Type Inference is too simple. One `visit` function is overloaded for all
possible `Value` classes.

```cpp
Type *TypeInfer::visit(MallocInst *V) {
V->setType(visit(V->getVal()));
assert(!V->isUnTyped() && "unable to type infer MallocInst");
return VoidType::get(K);
}
```

## Building

The desired directory structure is:
```
bin/ ; if you downloaded the tarball for this
cmake
ninja
flex
src/
rhine/
README.md
llvm/ ; git submodule update --init to get the sources
llvm-build/
bin/
llvm-config ; you need to call this to build
rhine-build/
rhine ; the executable
```

On an OSX where you have everything:

```sh
$ brew install flex
$ brew link --force flex
$ git submodule update --init
$ cd llvm-build
# rhine is buggy; without debugging symbols, you can't report a useful bug
$ cmake -GNinja -DCMAKE_BUILD_TYPE=Debug ../llvm
$ export PATH=`pwd`/bin:$PATH
$ cd ../rhine-build
$ cmake -GNinja ..
# this will run the packages unittests, which should all pass
$ ninja check
```

On a Linux where you have nothing (and no root privileges are required):

Get [git-lfs](https://git-lfs.github.com/), and fetch cmake-ninja-flex.tar.bz2

```sh
$ git lfs fetch
```

Untar it and set up environment variables.

```sh
$ tar xf cmake-ninja-flex.tar.bz2
$ cd cmake-ninja-flex

# for bash/zsh
$ export TOOLS_ROOT=`pwd`
$ export PATH=$TOOLS_ROOT:$PATH
# for csh
$ setenv TOOLS_ROOT `pwd`
$ setenv PATH $TOOLS_ROOT:$PATH
```

Then,

```sh
$ git submodule update --init
$ cd llvm-build
# rhine is buggy; without debugging symbols, you can't report a useful bug
$ cmake -GNinja -DCMAKE_BUILD_TYPE=Debug ../llvm
$ ninja
$ export PATH=`pwd`/bin:$PATH
$ cd ../rhine-build
# flex isn't picked up from $PATH
$ cmake -GNinja -DTOOLS_ROOT=$TOOLS_ROOT -DFLEX_EXECUTABLE=$TOOLS_ROOT/flex ..
# if there are build (usually link) errors, please open an issue
# tests are currently failing on Linux, need to look into it
$ ninja check
```

## Commentary

An inefficient untyped language is easy to implement. `println` taking 23 and
"twenty three" as arguments is a simple matter of switching on
type-when-unboxed.
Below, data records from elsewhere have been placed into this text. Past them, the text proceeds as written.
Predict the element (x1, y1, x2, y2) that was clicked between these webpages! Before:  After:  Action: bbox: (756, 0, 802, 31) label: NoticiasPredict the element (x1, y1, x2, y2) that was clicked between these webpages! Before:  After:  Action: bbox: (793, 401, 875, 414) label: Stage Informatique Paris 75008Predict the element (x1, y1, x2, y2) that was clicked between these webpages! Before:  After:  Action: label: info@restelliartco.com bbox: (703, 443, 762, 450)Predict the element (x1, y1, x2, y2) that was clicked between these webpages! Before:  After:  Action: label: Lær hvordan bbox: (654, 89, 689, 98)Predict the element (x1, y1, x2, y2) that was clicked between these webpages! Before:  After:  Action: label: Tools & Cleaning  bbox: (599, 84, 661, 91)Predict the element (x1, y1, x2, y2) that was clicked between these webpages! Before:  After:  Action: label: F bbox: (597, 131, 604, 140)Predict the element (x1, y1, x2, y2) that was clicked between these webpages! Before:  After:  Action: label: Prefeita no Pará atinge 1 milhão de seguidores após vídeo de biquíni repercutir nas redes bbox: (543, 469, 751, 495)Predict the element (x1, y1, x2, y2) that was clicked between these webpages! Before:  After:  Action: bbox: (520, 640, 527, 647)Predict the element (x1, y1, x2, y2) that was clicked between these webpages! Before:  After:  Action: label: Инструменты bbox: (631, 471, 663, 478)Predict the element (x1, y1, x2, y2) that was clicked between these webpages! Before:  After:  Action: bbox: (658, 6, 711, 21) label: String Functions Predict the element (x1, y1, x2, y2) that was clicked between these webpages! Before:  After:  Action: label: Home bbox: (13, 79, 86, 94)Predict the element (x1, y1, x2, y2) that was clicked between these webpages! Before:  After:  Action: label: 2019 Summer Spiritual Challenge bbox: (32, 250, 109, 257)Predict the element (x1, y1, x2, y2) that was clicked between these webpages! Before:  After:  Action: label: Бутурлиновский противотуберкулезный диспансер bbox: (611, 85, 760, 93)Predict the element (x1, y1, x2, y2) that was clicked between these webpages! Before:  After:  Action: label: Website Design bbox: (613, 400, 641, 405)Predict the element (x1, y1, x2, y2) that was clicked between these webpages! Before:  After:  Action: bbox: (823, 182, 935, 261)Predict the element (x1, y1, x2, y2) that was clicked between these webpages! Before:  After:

There's no need to rewrite the value in IR, and certainly no
need to come up with an overloading scheme.

[Crystal](http://crystal-lang.org/) made a good decision to start with Ruby. If
your idea is to self-host, then the original language's efficiency does not
matter. All you need is good generated assembly (which LLVM makes easy).